JOB. Copy out all of the lines below word for word, keeping every character the same.

Dataset rows.

▶

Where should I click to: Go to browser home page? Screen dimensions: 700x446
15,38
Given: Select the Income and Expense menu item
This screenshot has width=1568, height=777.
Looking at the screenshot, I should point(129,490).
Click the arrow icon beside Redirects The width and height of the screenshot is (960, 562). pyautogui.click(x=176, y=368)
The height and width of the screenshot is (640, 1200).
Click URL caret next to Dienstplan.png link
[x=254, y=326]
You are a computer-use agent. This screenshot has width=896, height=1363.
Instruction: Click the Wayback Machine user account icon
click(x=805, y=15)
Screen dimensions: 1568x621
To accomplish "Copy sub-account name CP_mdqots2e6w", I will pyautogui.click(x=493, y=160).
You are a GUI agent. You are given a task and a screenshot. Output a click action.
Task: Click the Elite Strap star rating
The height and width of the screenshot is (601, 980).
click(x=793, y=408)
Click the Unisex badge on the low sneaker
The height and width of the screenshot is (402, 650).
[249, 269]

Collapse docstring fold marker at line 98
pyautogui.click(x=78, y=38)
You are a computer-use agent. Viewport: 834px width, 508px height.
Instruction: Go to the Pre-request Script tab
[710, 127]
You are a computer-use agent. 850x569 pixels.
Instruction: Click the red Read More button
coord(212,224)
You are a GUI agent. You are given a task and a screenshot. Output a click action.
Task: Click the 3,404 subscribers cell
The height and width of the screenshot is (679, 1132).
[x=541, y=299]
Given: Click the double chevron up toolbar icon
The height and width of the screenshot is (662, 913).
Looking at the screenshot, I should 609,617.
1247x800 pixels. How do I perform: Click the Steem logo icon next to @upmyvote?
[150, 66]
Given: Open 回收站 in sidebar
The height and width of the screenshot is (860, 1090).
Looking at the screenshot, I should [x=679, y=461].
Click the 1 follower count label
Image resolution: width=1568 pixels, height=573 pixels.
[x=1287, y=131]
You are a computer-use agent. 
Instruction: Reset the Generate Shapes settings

◀

EXERCISE ANSWER.
Where should I click to: Go to browser home page? Screen dimensions: 700x446
15,38
Given: Select the Income and Expense menu item
This screenshot has width=1568, height=777.
Looking at the screenshot, I should point(129,490).
Click the arrow icon beside Redirects The width and height of the screenshot is (960, 562). pyautogui.click(x=176, y=368)
The height and width of the screenshot is (640, 1200).
Click URL caret next to Dienstplan.png link
[x=254, y=326]
You are a computer-use agent. This screenshot has width=896, height=1363.
Instruction: Click the Wayback Machine user account icon
click(x=805, y=15)
Screen dimensions: 1568x621
To accomplish "Copy sub-account name CP_mdqots2e6w", I will pyautogui.click(x=493, y=160).
You are a GUI agent. You are given a task and a screenshot. Output a click action.
Task: Click the Elite Strap star rating
The height and width of the screenshot is (601, 980).
click(x=793, y=408)
Click the Unisex badge on the low sneaker
The height and width of the screenshot is (402, 650).
[249, 269]

Collapse docstring fold marker at line 98
pyautogui.click(x=78, y=38)
You are a computer-use agent. Viewport: 834px width, 508px height.
Instruction: Go to the Pre-request Script tab
[710, 127]
You are a computer-use agent. 850x569 pixels.
Instruction: Click the red Read More button
coord(212,224)
You are a GUI agent. You are given a task and a screenshot. Output a click action.
Task: Click the 3,404 subscribers cell
The height and width of the screenshot is (679, 1132).
[x=541, y=299]
Given: Click the double chevron up toolbar icon
The height and width of the screenshot is (662, 913).
Looking at the screenshot, I should 609,617.
1247x800 pixels. How do I perform: Click the Steem logo icon next to @upmyvote?
[150, 66]
Given: Open 回收站 in sidebar
The height and width of the screenshot is (860, 1090).
Looking at the screenshot, I should [x=679, y=461].
Click the 1 follower count label
Image resolution: width=1568 pixels, height=573 pixels.
[x=1287, y=131]
You are a computer-use agent. 
Instruction: Reset the Generate Shapes settings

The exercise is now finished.